Once Upon a Time in the West

In my triptych work from the series" Once Upon a Time in the West", I look at the Mythologies of the American West, our presence in this physical and social landscape. I use the triptych form to link past and present symbols of the West into implied narratives. These explore, through visual metaphor, our ideological and physical footprint in the West.

Every culture passing through the western United States, from the original Native American peoples, to the pioneers, homesteaders, farmers, cowboys, trappers, miners, loggers, and environmentalists who supplanted them, has used the land based on their perception of what the West was created for. Over time the definitions themselves have come to be seen as the land. The trappers, and now the miners and loggers see a vast natural resource open to plunder. Farmers see a desert land to irrigate, plow, plant and make fertile, while ranchers look out at a sprawling vacant landscape ready for their grazing herds. The Native American cultures see the earth as ancestor, a place given to exist in, not as a path to be trodden in search of personal gain.

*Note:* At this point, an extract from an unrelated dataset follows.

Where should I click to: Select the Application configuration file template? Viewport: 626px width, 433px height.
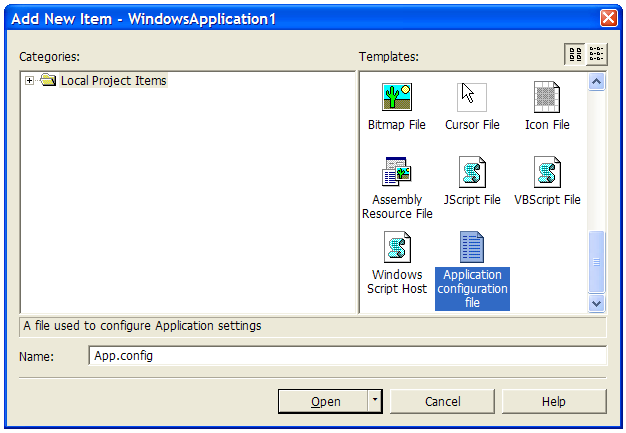click(x=472, y=248)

I feel there is a parallel, if not a direct, influence on my work in the contemporary western literature of Edward Abbey, Bernard Devoto, Cormac McCarthy, A.B Guthrie, Marc Reisner, Wallace Stegner and James Welch. These western writers express observations and images that weave a visual dialogue characterizing the development of western life, as well as exploring present issues facing the region and celebrating its natural wonders.

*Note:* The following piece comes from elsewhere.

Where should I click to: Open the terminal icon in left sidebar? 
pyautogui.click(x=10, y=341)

The late Edward Abbey apply characterized the notion of being engulfed by this landscape in Desert Solitaire, Page 194. " Men come and go, cities rise and fall, whole civilizations appear and disappear, the earth remains, slightly modified. The earth remains, and the heartbreaking beauty where there are no hearts to break...I sometimes choose to think, no doubt perversely, that man is a dream, thought an illusion, and only rock is real, Rock and sun". Although there is much to celebration in this perspective, there is clearly a skeptical eye toward what mankind may dream up next.